Türkiye’de,
düşüncüsel (ideolojik) ayrılıklar ileri sürerek sürekli bölünen “sosyalist”
kümelerin birleştikleri belki de tek ortak nokta, Cumhuriyet’e ve Kemalizme
karşıtlıktır. Karşıtlığı ulusların kaderlerini tayin hakkını tanıma üzerine
yoğunlaştırıyorlar ve Kürt kalkışmasını desteklemedikleri için, Kemalistleri
faşistlikle suçluyorlar. Emperyalizmin Kürtlerle kurduğu ilişkinin niteliğini
görmemeleri olanaksız. Sosyalist kuramcıların demokrasi ve ulusal sorun üzerine
yazdıkları ortada. Buna karşın, bilim ve gerçekler sözcük kalabalığı içinde
tersyüz ediliyor. Bunun bir nedeni olmalıdır. Kemalistlerin “işçi ve
köylüleri ezdiği”, Atatürk’ün “burjuvazinin temsilcisi olduğu” ve
“İngiliz emperyalizmiyle uzlaştığı”, “diktatör olduğu”, “Kürtlere
soykırım uyguladığı” gibi sözler akıl tutulması değilse nedir? Bu düzeydeki
düşünsel ilkellik hiçbir siyasi oluşuma yakışmaz ancak sosyalistlere hiç
yakışmaz.
+ + + + +
§ **Verilen görev**: Sosyalist kümelerin Kemalizme karşıtlığını eleştiren metni kaldığı yerden devam ettirin. Aşağıdaki kayıtların bu metinle hiçbir ilgisi yoktur.

§ **Veri kümesi kesiti**:
+ + + + +
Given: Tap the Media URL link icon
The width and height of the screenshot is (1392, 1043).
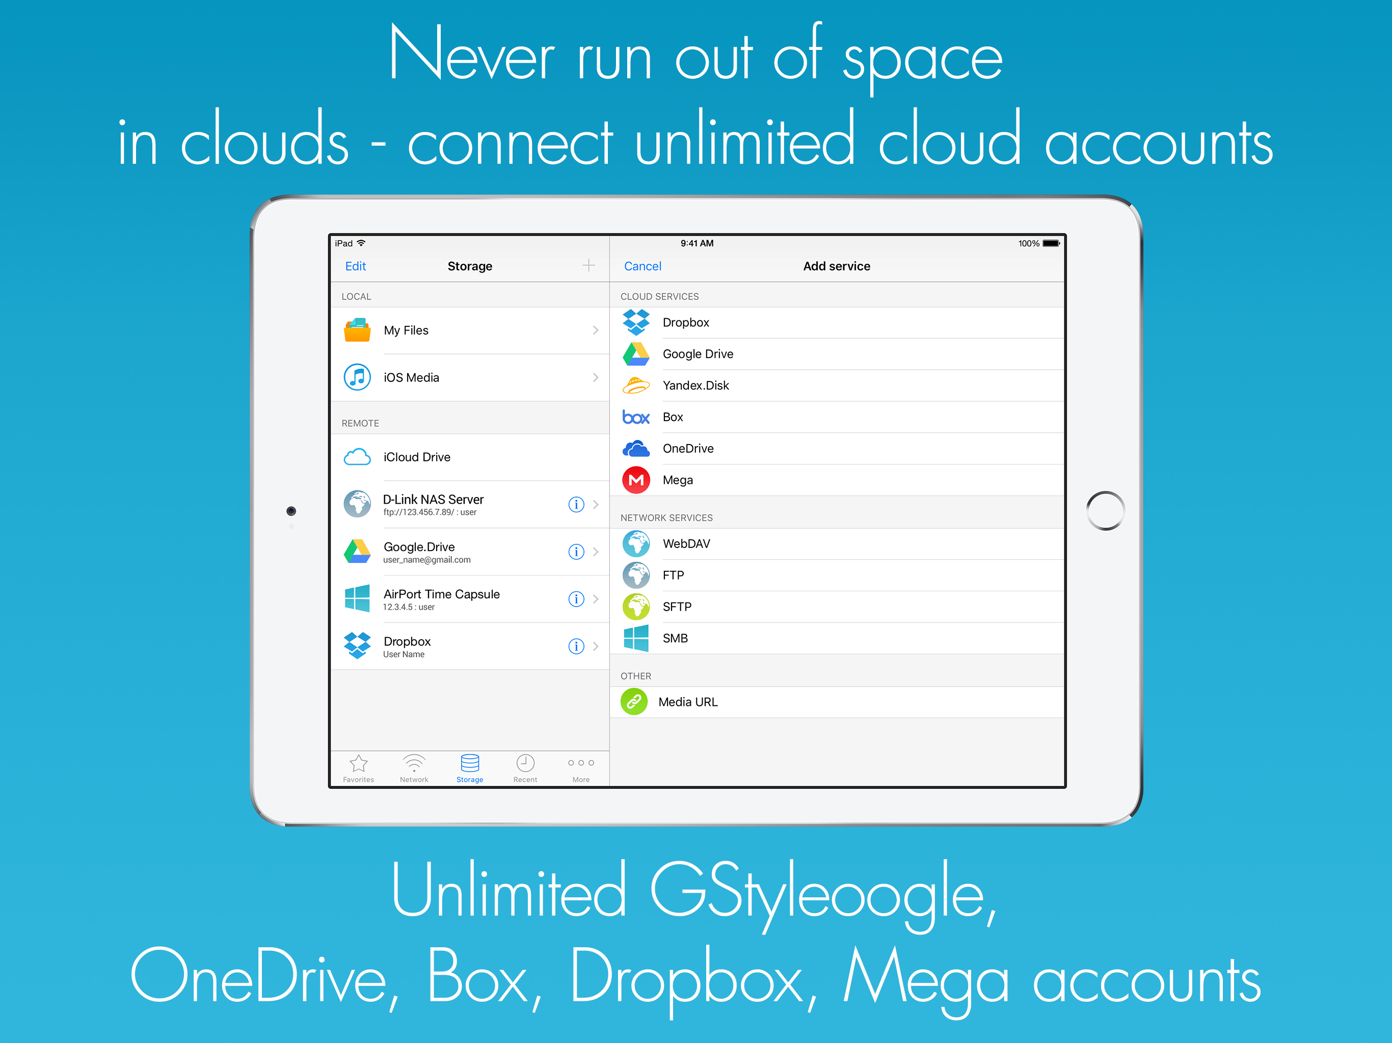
+ + + + +
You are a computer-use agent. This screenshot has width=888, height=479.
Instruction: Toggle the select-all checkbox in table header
+ + + + +
§ **Görevin çıktısı**:
Ulusal Sorun ve Sosyalistler
Sosyalistler, ulusların kaderlerini tayin hakkını
benimser ve kendi ulusu gibi başka ulusların da bu hakkı kullanması için
savaşım verir. Bu savaşımı yalnızca sosyalist olmanın değil, demokrat
olmanın da koşulu sayar, bağımsızlığa yönelen ulusal devinimleri (hareketleri)
destekler.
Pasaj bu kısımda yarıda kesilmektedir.